Investment in World Cup security reaps rewards

Wednesday, August 4, 2010

Pretoria - The World Cup may be a thing of the past but the millions of rands spent on policing during the tournament will benefit the country's fight against crime well into the future.

This is according to Police Minister Nathi Mthethwa who was responding to questions in Parliament on the police's budget spent during the World Cup.

"The number of police personnel added to the Force as well as the equipment acquired for their use, is one of the important legacies of the 2010 FIFA World Cup. That is why the emphasis is now towards sustaining these best practices and continuing to deal a deadly blow to crime," the minister said.

All the resources acquired for the World Cup was still available to police and had boosted their arsenal in the fight against crime, he added.

The minister explained that money was invested in both equipment and human capital and according to Mthethwa the money was spent "sensibly".

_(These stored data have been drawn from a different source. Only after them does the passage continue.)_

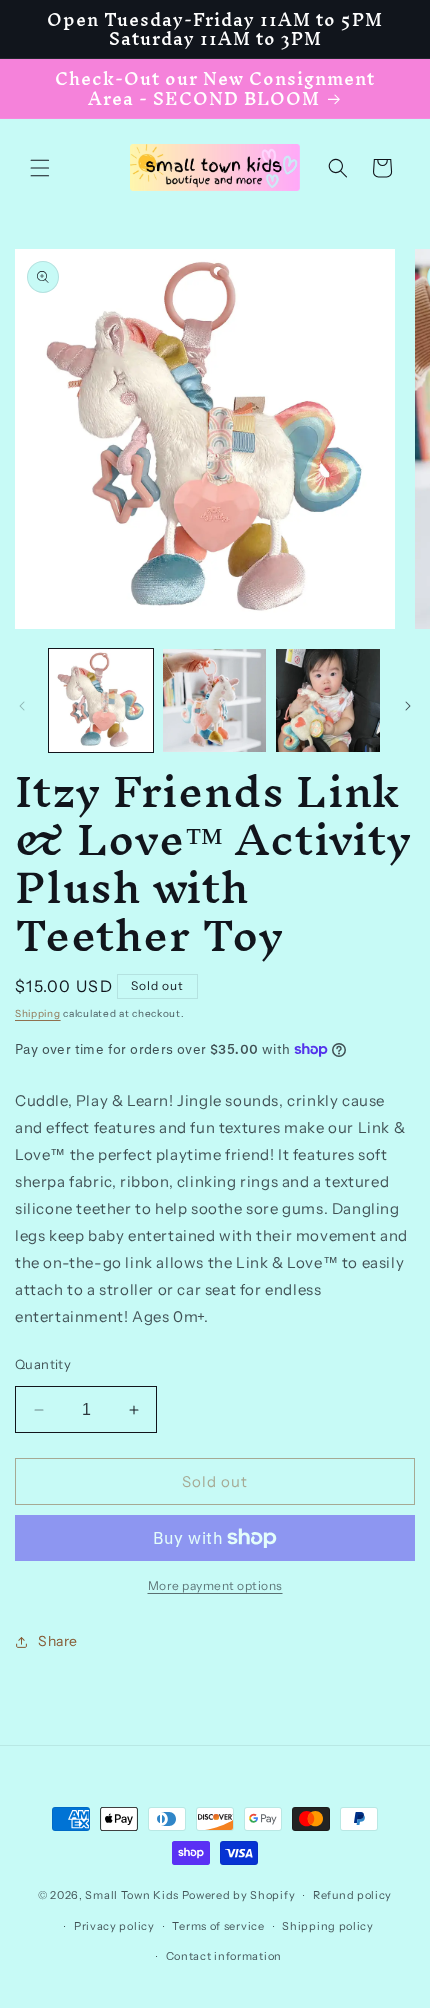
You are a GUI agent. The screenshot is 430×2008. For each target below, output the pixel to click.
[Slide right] (408, 706)
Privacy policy (114, 1926)
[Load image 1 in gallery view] (101, 701)
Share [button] (58, 1641)
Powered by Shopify (239, 1895)
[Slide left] (22, 706)
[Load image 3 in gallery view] (328, 701)
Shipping (38, 1013)
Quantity (43, 1364)
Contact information (224, 1956)
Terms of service (218, 1926)
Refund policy (352, 1895)
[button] (40, 168)
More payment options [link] (215, 1585)
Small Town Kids (132, 1895)
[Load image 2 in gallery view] (215, 701)
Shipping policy (328, 1926)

He said a budget of R1.3-billion had been set aside for the security plan for the tournament.

"To date, an amount of approximately R572-million (R571 332 153.50 to be specific) has been spent on procuring such equipment.. These included crowd-control equipment, crime scene trainers, helicopters, water cannons, 100 BMWs for highway patrol and up-to-date body armour," he added.

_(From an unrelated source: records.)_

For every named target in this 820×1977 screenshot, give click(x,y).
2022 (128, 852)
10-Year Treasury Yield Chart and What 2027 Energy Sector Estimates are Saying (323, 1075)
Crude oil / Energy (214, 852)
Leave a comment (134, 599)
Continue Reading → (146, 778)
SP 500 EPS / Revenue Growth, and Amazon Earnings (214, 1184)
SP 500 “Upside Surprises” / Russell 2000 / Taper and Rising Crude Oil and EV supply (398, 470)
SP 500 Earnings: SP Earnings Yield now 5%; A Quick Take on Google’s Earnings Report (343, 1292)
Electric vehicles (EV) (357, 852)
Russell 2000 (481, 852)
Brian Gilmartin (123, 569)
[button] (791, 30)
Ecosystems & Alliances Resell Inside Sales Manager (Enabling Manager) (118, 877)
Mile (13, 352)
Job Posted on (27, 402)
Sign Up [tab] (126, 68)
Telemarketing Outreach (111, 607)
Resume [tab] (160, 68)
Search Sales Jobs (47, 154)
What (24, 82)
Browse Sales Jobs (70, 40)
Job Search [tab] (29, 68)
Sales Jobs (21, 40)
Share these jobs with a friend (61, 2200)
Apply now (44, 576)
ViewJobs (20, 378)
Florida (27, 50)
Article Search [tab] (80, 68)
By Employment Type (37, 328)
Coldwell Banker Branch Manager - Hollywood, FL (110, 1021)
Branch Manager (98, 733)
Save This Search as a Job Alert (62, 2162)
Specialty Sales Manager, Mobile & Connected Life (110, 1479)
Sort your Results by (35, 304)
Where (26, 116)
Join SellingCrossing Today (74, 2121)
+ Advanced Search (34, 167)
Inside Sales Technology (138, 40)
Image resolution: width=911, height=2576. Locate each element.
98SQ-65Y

A fleet of 40 helicopters, as well as state-of-the- art information and communications military technology were also used during the tournament, the minister said.

More than 44 000 officers were also deployed at all match venues, hotels, stadia and key strategic spots.

Some of the first equipment and services acquired included water cannons, sirens, blue lights and headlight flashing units for vehicles, refurbishment of Nyalas, forensic science laboratory and bomb squad items, cartridge and ammunition.

About 300 mobile cameras were also used at various operations, and this included high-tech monitoring equipment.

The remainder of the budget is being spent mainly on deployment costs but also on goods, services, accommodation, food and overtime, Mthethwa said.